Extracted text
◇ ◇ ◇ ◇ ◇ ◇ ◇
Manual for psimpoll and pscomb

QUB | Archaeology and Palaeoecology | The 14Chrono Centre

Manual for psimpoll and pscomb

Introduction

Background
Implementation
Installation
Colour

Background

psimpoll 4.25 and pscomb 1.03 are ANSI C programs that translate pollen and other stratigraphical data into PostScript page description files that can be `printed' on a device with a Postcript interpreter to produce a pollen or other stratigraphical diagram. The aims of these programs are to:

produce pollen diagrams of publishable quality;
enable the transmission of pollen diagrams on electronic media (diskettes, e-mail);
facilitate the use of numerical, multivariate analyses of pollen data by linking such analyses to the production of diagrammatic output as a matter of routine;
be highly portable, independent of any particular hardware.

Most pollen analysts today have access to computer facilities for carrying out, at least, basic calculations on their raw data and plotting pollen diagrams. Traditional requirements for the presentation of pollen data in graphical form make it difficult to use commercial graphics packages for the purpose, and most pollen analysts use software written specially for this use. For example, in the 1970s John Birks and Brian Huntley developed POLLDATA for calculation and graphical presentation of pollen data on the Cambridge IBM mainframe. This program was successfully transferred to other mainframes, and now has a PC version. More recently, a number of programs for PCs, notably TILIA and TILIAGRAPH (Grimm 1992) have come into general use in many pollen labs around the world (Davis 1993). I have seen and used several such programs (all my Ph.D. thesis work was done with POLLDATA) but over the last few years all my pollen data-crunching and plotting has been done with software that I have written myself: psimpoll and pscomb are the latest manifestations of that.

Commercial graphics packages cannot be used easily to plot pollen diagrams, but spreadsheets are well-suited to making calculations from raw pollen data. There is little to be gained from writing software for this aspect of pollen data-handling, and psimpoll provides none. The most inconvenient part of routine data-handling is the highly subjective process of constructing a pollen sum and calculating proportions from it. The process requires decisions about each taxon (in the main sum, or not), and for the entire dataset to be present (for the construction of the sum). Spreadsheets provide a convenient way for the analyst to do both. Results can be exported as a text file that may then be read by a plotting program directly, or after modification by a suitable text editor. psimpoll provides the first of two steps necessary to plot results: it reads in calculated pollen and ancillary data, annotated to indicate data type (percentages, concentrations, etc), performs certain non-routine analyses, and writes a PostScript page description file, containing the information needed for a PostScript interpreter to produce the pollen diagram. The second step is the passing of that file to the interpreter.

psimpoll reads data from up to four files supplied by the user, and may produce up to nine output files, including a configuration file that saves the current setup for use with subsequent runs. All these files (input and output) are plain text and are readable and modifiable by text editors. The user's input files consist of the main input file (essential), and up to three optional associated files with data on location of zones, radiocarbon ages, and sediment stratigraphy, using the notation of Troels-Smith (1955). psimpoll looks for associated files from default or provided file names, uses them if they are present, and carries on without if they are not.
◇ ◇ ◇ ◇ ◇ ◇ ◇
Given information

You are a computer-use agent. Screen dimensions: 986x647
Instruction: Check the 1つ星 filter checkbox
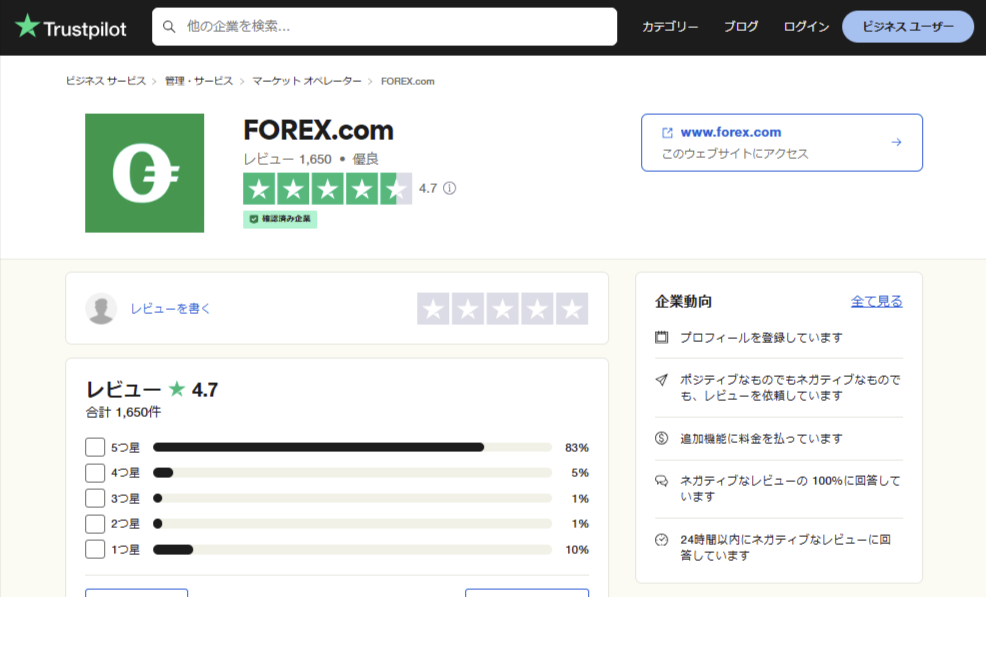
◇ ◇ ◇ ◇ ◇ ◇ ◇
The request
According to the psimpoll and pscomb manual, what aims do the two programs have? List all of them.

Solution
- Produce pollen diagrams of publishable quality.
- Enable the transmission of pollen diagrams on electronic media (diskettes, e-mail).
- Facilitate the use of numerical, multivariate analyses of pollen data by linking such analyses to the production of diagrammatic output as a matter of routine.
- Be highly portable, independent of any particular hardware.